• Task to carry out
Lines that include "editor" make up the answer; copy all of them from the data below.
____ Given information
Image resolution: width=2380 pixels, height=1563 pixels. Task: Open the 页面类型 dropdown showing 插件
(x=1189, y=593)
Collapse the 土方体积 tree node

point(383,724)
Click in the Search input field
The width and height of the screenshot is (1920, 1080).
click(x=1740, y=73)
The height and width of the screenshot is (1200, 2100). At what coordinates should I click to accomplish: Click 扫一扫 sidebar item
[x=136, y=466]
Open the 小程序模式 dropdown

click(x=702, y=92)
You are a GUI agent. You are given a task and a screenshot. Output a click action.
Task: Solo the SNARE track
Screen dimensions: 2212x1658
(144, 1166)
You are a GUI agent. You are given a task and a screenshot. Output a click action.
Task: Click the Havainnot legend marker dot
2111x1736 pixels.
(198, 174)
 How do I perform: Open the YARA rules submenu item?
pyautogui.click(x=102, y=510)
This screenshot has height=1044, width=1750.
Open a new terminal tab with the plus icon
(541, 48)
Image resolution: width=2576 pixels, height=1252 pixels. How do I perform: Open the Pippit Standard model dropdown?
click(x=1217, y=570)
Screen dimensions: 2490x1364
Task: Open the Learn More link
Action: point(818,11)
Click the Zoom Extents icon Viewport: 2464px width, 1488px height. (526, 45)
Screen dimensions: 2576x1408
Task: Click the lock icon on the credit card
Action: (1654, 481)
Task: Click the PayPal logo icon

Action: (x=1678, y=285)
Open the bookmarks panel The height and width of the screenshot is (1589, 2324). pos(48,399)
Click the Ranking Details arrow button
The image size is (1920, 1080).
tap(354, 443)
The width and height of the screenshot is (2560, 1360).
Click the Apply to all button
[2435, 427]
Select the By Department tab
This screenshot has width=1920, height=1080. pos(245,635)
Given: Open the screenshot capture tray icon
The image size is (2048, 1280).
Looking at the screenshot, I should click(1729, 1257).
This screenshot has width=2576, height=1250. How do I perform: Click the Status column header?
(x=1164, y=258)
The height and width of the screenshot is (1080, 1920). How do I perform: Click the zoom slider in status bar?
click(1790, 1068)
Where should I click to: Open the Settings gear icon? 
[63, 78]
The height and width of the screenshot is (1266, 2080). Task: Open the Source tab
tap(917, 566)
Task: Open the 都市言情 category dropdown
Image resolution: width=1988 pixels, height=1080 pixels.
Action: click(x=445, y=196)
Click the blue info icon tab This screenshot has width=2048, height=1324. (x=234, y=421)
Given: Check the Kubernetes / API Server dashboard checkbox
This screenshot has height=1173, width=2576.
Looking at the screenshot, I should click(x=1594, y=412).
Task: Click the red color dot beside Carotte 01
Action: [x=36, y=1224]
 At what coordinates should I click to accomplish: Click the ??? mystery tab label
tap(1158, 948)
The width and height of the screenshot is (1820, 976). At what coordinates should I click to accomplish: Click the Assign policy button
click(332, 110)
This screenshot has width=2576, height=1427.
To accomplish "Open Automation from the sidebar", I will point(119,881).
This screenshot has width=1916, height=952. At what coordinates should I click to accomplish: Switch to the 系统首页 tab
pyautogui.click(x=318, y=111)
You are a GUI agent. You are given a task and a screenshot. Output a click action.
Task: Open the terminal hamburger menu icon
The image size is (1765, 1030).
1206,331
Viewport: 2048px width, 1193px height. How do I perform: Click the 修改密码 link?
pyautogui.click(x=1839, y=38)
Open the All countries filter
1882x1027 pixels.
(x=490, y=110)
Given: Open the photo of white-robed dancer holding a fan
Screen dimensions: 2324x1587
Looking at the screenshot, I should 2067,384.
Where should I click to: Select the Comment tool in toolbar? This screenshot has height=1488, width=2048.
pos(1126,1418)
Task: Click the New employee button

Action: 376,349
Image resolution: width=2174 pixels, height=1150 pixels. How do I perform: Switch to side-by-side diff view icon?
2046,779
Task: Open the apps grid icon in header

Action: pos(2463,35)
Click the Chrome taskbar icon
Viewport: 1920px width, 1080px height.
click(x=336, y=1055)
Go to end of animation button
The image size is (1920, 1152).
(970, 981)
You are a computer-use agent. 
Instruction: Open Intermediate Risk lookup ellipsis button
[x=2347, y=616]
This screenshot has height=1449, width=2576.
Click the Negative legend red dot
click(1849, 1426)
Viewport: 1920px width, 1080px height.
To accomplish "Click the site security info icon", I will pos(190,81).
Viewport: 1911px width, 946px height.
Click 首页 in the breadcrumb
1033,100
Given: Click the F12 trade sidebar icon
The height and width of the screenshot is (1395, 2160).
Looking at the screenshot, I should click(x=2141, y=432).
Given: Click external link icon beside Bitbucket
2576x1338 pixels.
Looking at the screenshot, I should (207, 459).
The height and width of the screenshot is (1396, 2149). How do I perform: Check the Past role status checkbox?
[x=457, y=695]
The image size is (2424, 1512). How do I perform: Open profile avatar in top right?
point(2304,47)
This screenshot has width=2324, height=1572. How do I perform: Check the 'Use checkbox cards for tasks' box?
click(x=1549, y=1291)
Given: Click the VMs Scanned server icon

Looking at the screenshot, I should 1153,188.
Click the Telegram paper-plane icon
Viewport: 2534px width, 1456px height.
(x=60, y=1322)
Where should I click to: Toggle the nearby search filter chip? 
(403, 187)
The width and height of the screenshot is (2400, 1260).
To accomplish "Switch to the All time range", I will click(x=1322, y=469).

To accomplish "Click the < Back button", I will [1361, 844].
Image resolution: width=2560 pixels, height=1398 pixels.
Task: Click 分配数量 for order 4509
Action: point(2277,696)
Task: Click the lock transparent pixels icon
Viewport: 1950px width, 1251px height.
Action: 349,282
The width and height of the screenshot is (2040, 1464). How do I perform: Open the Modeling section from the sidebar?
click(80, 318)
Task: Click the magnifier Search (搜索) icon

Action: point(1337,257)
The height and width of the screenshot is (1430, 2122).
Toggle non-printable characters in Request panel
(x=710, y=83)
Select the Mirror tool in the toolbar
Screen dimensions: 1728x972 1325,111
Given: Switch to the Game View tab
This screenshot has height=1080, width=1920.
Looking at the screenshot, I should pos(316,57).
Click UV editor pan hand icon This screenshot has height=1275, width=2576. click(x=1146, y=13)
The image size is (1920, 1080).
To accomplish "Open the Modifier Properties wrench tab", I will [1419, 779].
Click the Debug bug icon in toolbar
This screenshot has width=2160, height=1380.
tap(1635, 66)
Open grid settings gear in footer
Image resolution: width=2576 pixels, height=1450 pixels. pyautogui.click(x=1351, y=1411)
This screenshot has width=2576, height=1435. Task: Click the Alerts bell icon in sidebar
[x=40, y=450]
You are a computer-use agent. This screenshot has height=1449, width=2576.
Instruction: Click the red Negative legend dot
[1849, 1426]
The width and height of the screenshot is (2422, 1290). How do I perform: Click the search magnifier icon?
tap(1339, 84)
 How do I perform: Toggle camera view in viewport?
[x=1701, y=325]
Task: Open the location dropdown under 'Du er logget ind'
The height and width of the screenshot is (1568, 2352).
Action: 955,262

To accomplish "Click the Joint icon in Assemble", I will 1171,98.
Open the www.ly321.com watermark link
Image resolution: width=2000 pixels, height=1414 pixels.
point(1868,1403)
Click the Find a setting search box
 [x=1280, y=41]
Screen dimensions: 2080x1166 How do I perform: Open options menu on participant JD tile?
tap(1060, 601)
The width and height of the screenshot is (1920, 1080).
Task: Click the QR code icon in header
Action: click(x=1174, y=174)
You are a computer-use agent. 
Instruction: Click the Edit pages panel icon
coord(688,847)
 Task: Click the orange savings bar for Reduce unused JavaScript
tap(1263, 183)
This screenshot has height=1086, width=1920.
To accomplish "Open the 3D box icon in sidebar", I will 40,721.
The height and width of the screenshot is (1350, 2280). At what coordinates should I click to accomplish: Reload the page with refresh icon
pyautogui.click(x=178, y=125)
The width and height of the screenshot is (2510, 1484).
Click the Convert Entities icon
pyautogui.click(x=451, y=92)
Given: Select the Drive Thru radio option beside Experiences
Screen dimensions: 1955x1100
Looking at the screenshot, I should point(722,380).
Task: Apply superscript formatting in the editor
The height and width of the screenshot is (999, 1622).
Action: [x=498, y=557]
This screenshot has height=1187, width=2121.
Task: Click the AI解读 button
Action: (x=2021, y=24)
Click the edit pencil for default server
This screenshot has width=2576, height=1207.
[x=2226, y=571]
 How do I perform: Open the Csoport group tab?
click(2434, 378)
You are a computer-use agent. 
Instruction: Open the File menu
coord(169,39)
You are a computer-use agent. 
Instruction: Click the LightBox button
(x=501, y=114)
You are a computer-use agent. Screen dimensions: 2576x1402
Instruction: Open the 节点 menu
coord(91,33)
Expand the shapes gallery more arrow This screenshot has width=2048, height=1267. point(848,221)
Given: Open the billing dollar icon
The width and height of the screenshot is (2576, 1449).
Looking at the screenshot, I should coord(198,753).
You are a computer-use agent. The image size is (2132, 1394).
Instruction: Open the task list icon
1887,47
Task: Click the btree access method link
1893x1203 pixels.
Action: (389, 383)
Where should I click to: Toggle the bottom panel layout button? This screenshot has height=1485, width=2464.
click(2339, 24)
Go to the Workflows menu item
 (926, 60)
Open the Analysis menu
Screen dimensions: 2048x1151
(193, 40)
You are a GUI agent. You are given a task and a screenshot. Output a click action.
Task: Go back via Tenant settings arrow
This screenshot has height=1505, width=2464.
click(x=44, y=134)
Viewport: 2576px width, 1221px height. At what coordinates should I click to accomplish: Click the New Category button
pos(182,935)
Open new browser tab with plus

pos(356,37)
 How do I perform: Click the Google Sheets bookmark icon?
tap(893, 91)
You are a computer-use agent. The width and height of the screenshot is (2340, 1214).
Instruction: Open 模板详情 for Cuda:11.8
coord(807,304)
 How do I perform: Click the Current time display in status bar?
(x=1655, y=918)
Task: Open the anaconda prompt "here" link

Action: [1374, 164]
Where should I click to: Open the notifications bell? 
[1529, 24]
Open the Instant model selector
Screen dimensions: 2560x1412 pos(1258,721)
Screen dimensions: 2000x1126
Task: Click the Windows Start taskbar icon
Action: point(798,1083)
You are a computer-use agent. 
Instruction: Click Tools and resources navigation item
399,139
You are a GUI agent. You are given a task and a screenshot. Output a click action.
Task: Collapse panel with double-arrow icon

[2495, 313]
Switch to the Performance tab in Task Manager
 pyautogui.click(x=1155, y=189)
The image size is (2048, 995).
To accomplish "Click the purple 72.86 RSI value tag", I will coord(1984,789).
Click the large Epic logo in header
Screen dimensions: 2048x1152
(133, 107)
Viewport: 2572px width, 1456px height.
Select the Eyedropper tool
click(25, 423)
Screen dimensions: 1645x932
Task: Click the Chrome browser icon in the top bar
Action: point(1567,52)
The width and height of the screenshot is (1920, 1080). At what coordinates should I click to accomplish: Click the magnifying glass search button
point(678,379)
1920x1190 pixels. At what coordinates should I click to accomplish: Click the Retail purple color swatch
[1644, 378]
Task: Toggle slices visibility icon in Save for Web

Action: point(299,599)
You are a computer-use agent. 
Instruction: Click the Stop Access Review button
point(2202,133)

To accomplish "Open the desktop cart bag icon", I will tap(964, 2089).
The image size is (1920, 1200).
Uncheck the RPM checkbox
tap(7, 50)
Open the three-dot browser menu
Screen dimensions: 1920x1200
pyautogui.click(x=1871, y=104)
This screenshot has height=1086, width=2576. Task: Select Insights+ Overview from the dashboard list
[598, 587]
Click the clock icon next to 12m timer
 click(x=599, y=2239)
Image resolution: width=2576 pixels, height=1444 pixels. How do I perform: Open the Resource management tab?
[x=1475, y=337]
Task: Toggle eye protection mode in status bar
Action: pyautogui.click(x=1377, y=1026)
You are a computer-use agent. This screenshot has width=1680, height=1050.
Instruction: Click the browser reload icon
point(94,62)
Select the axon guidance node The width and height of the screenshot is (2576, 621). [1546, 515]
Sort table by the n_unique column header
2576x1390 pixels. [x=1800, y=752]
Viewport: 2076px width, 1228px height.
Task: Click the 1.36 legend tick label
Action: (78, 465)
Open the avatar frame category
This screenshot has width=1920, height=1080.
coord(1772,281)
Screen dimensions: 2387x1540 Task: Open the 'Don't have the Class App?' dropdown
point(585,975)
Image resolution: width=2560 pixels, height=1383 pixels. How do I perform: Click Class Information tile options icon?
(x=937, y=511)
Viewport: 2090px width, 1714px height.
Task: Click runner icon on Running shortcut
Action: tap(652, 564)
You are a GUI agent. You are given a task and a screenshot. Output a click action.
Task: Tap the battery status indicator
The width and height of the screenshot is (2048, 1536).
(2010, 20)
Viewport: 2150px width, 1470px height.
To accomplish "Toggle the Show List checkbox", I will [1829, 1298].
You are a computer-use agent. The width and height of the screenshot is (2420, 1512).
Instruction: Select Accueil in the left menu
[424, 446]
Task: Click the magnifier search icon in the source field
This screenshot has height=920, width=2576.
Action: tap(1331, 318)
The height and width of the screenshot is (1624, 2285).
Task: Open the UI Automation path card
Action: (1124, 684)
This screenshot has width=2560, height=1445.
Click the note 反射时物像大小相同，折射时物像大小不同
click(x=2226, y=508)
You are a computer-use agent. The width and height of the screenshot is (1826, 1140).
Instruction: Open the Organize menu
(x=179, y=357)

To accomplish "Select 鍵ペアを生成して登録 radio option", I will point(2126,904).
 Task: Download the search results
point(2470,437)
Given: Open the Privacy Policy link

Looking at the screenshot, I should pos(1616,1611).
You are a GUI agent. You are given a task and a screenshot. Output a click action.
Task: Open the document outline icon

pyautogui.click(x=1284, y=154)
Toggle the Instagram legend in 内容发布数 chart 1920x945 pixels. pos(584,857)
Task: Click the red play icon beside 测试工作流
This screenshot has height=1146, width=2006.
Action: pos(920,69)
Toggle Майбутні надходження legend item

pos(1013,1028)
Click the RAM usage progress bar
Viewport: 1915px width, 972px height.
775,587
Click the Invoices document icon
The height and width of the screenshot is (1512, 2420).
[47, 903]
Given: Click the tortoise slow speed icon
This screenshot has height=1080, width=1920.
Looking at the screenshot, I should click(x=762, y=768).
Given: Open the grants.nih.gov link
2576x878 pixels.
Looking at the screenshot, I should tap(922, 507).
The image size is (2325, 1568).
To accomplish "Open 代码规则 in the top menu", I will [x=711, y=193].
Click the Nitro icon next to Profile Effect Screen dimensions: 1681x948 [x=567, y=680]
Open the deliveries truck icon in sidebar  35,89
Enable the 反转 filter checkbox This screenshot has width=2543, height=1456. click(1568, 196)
________
• Written answer
Click UV editor pan hand icon This screenshot has height=1275, width=2576. click(x=1146, y=13)
Task: Apply superscript formatting in the editor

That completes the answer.